ÖMER BİN ZER
Tebe-i
tâbiîn devri velîlerinden. İsmi Ömer bin Zer, künyesi Ebû Zer'dir. Aslen
Hemedanlıdır. kûfe'de yaşadı. Vefât târihi bilinmemektedir.
Ömer
bin Zer, Tâbiîn devri âlim ve velîlerinden Atâ, Mücâhid, Saîd bin Cübeyr, Tâvûs,
İkrime, Ebü'z-Zübeyr, Nâfi', Şa'bî, babası Zer veŞakîk bin Ebû Vâil ve
başkalarından ilim öğrendi. Hadîs rivâyet etti. Çok tesirli konuşurdu. Vâz
ettiğinde dinleyenler hüngür hüngür ağlar, kendilerinden geçerlerdi. Ömer bin
Zer vâzına başlarken; "Kardeşlerim! Göz yaşlarınızı bana ödünç verin." derdi. Bu
sebeple bir gün oğlu; "Babacığım! Çok kimseler konuşup vâz ediyor. Hiç kimsenin
gözü yaşarmıyor. Ama siz konuşurken herkes göz yaşı döküyor. Bunun sebebi
nedir?" diye sordu. O da; "Oğlum! Ağıt tutması için ücretle getirilmiş kişi ile
ölen çocuğu için ağlayan kadın hiç aynı olur mu?" diye cevap verdi.
Ömer
bin Zer hazretleri bir gün cemâate; "Kalplerinizin katılığını, gözlerinizin
donukluğunu ve câhilliğinizi bana yüklüyorsunuz. Allahü teâlânın kitâbından size
nasîhat etmezsem beni suçluyorsunuz. Lâkin kim hayrı ararsa bulur." buyurdu.
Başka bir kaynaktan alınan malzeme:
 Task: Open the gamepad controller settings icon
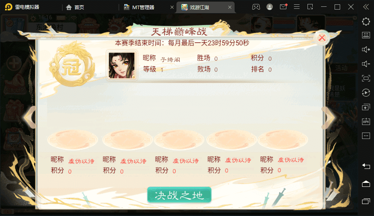[x=256, y=7]
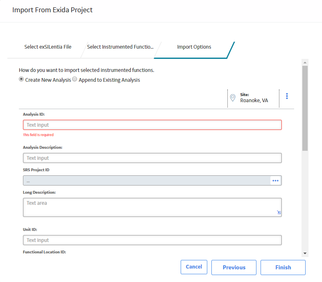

Geceleri çok ibâdet eder ve bunun önemini anlatırdı. Gecelerin ibâdetle
değerlendirilmesine dâir; "Ey insanlar! Gecelerin karanlıklarında kendiniz için
ameller işleyin ki, Allahü teâlânın merhâmetine kavuşasınız. Gecenin ve gündüzün
hayırları konusunda aldananlar tam aldanmış, onları değerlendirmeyenler
mahrumiyete düşmüşlerdir. Zîrâ bir gece ve gündüz müminlerin Rabbine ibâdet ve
emirlerine uyma vâsıtası kılınmıştır. Bunu gafletle geçirenler büyük vebal
altındadır. Gönlünüzü Allahü teâlânın zikriyle diriltiniz. Çünkü kalpler ancak
Allahü teâlânın zikriyle hayat bulur. Gecelerini ibâdetle geçiren nice kimse,
kabirlerine gıbta edilecek şeyler götürür. Uyku ile geçirenler pişmanlık
duyacak, Allahü teâlânın geceleri ibâdetle geçirenlere ikrâmlarını görünce, "Ah
keşke biz de öyle olsaydık" diyeceklerdir. Gece ve gündüzlerin her sâniyesini
ganîmet bilin ve değerlendirin ki, Allahü teâlânın rahmetine kavuşasınız."
buyurdu.
İmâm-ı
Âzam Ebû Hanîfe hazretleri oğlu Hammâd ile birlikte uzak olmasına rağmen Ömer
bin Zer hazretlerinin mescidine gider terâvih namazı kılarlardı.
Ömer
bin Zer hazretleri oğlu Zer vefât ettiğinde kabri başında onunla ilgili şu
ibretli sözleri söyledi: "Ey oğlum! Allahü teâlâ sana rahmet etsin, senin
yerinde olmak isterdim.
Yâ
Rabbî! Sen sabra ecir, mükâfât vâd ediyorsun. Ona hakkımı helâl ettim. Oğlumun
günâhlarını affet. Sen kerem sâhibisin.
Ey Zer!
Seni burada bırakıp senden ayrılıyoruz. Zâten kalsak da bir faydamız dokunmaz."
Ömer
bin Zer hazretlerinin çok kere yaptığı duâlarından biri de şuydu: "Yâ Rabbî!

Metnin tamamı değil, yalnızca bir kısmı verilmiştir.